**What is asked**
Render every line of the data below as a numbered list, omitting blank lines.

**Listed records**
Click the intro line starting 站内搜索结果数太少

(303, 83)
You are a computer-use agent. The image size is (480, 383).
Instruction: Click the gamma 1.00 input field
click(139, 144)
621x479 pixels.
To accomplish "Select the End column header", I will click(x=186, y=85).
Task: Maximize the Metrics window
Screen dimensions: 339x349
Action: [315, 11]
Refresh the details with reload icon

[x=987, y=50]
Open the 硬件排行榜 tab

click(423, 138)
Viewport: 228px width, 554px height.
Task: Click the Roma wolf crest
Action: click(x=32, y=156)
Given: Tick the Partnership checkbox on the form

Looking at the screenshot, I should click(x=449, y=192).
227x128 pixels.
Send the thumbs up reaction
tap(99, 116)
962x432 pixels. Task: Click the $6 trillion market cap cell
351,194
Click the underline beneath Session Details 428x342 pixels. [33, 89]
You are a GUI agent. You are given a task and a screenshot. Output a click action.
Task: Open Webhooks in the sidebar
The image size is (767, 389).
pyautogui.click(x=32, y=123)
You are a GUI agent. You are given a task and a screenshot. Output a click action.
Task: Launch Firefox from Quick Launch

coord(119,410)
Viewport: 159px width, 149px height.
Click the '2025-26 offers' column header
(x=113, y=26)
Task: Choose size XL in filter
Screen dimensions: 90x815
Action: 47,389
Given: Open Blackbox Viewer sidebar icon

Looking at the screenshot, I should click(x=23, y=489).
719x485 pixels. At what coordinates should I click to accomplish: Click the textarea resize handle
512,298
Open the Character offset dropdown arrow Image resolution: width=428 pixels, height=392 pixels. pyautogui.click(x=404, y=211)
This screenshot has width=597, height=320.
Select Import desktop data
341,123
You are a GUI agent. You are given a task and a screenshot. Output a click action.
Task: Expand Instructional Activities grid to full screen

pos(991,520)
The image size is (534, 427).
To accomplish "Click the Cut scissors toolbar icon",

**Output below**
1. Click the intro line starting 站内搜索结果数太少
2. (303, 83)
3. You are a computer-use agent. The image size is (480, 383).
4. Instruction: Click the gamma 1.00 input field
5. click(139, 144)
6. 621x479 pixels.
7. To accomplish "Select the End column header", I will click(x=186, y=85).
8. Task: Maximize the Metrics window
9. Screen dimensions: 339x349
10. Action: [315, 11]
11. Refresh the details with reload icon
12. [x=987, y=50]
13. Open the 硬件排行榜 tab
14. click(423, 138)
15. Viewport: 228px width, 554px height.
16. Task: Click the Roma wolf crest
17. Action: click(x=32, y=156)
18. Given: Tick the Partnership checkbox on the form
19. Looking at the screenshot, I should click(x=449, y=192).
20. 227x128 pixels.
21. Send the thumbs up reaction
22. tap(99, 116)
23. 962x432 pixels. Task: Click the $6 trillion market cap cell
24. 351,194
25. Click the underline beneath Session Details 428x342 pixels. [33, 89]
26. You are a GUI agent. You are given a task and a screenshot. Output a click action.
27. Task: Open Webhooks in the sidebar
28. The image size is (767, 389).
29. pyautogui.click(x=32, y=123)
30. You are a GUI agent. You are given a task and a screenshot. Output a click action.
31. Task: Launch Firefox from Quick Launch
32. coord(119,410)
33. Viewport: 159px width, 149px height.
34. Click the '2025-26 offers' column header
35. (x=113, y=26)
36. Task: Choose size XL in filter
37. Screen dimensions: 90x815
38. Action: 47,389
39. Given: Open Blackbox Viewer sidebar icon
40. Looking at the screenshot, I should click(x=23, y=489).
41. 719x485 pixels. At what coordinates should I click to accomplish: Click the textarea resize handle
42. 512,298
43. Open the Character offset dropdown arrow Image resolution: width=428 pixels, height=392 pixels. pyautogui.click(x=404, y=211)
44. This screenshot has width=597, height=320.
45. Select Import desktop data
46. 341,123
47. You are a GUI agent. You are given a task and a screenshot. Output a click action.
48. Task: Expand Instructional Activities grid to full screen
49. pos(991,520)
50. The image size is (534, 427).
51. To accomplish "Click the Cut scissors toolbar icon",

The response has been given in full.